Windows VM Freezing under Heavy Internet Usage


Go to solution Solved by Aurora8orealis,

Recommended Posts

Hello everyone,

this is my first post and also a shoutout for help regarding my current issue with the Unraid System.

I've been using Unraid now for the past 6 Month and was very happy so far, but sadly I am struggling with an issue what makes usage of my Windows VM very unusable.

My Unraid Runs With 1 Ubuntu VM and a Windows VM
The Windows VM has a 3070TI passed through, so I can use it like a normal Computer daily.

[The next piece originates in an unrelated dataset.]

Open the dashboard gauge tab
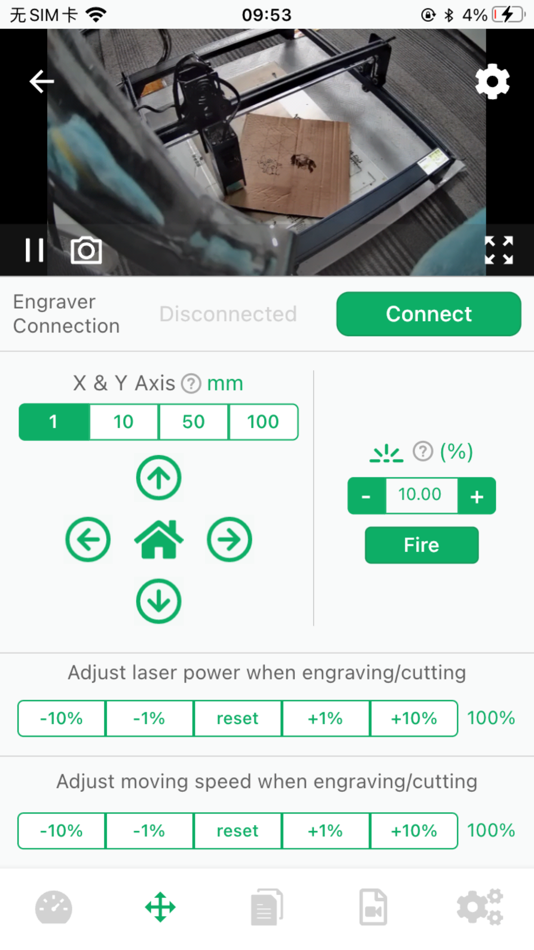Screen dimensions: 534x950 53,908
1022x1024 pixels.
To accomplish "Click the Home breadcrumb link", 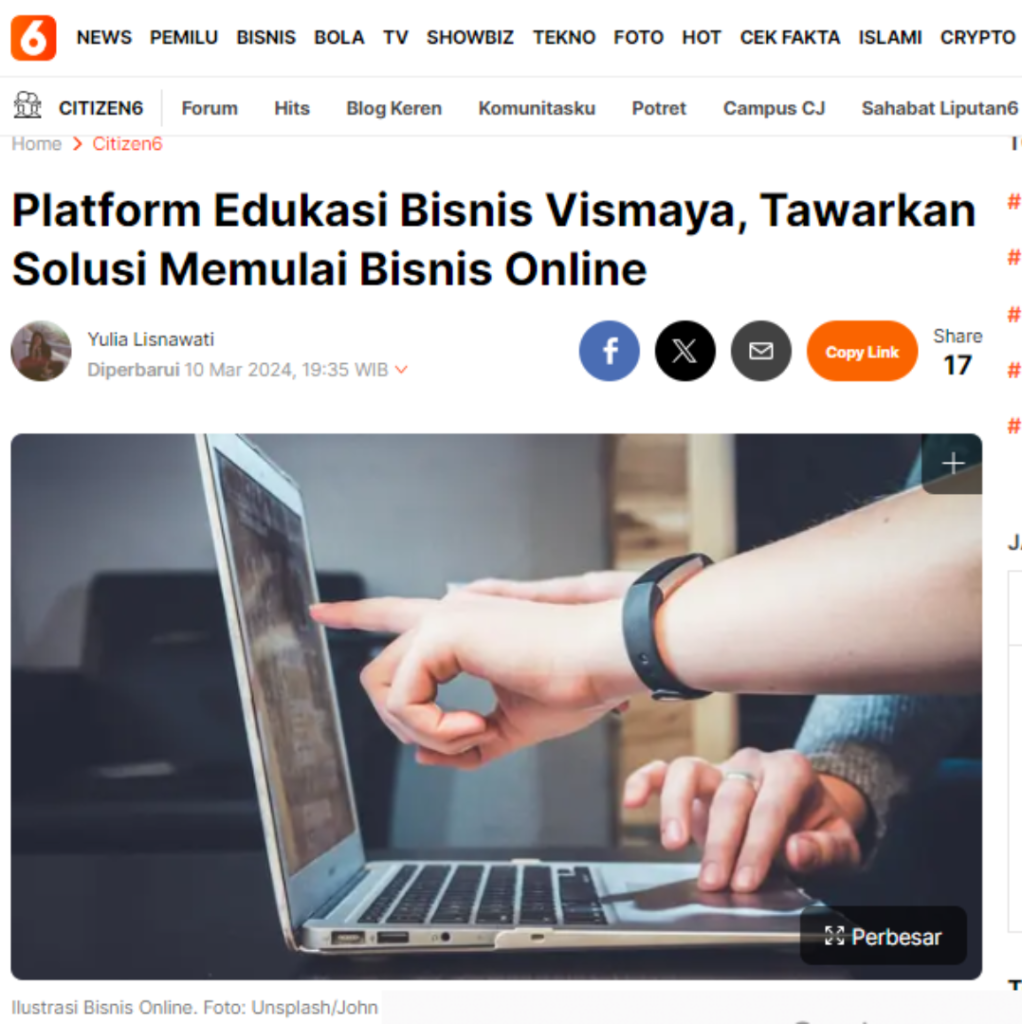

So but now to the Problem, when using the Windows VM with heavy internet usage the VM starts to stutter, lags or even freeze completely for a couple of seconds.
Best examples are:
- Internet Speed test on any website: Windows VM freezes completely for 5 Seconds and then stabilizes slowly again till speed test is complete
- Steam Game Downloads cause VM to heavily lagg, causing usage mostly impossible do to everything freezing and stuttering heavily.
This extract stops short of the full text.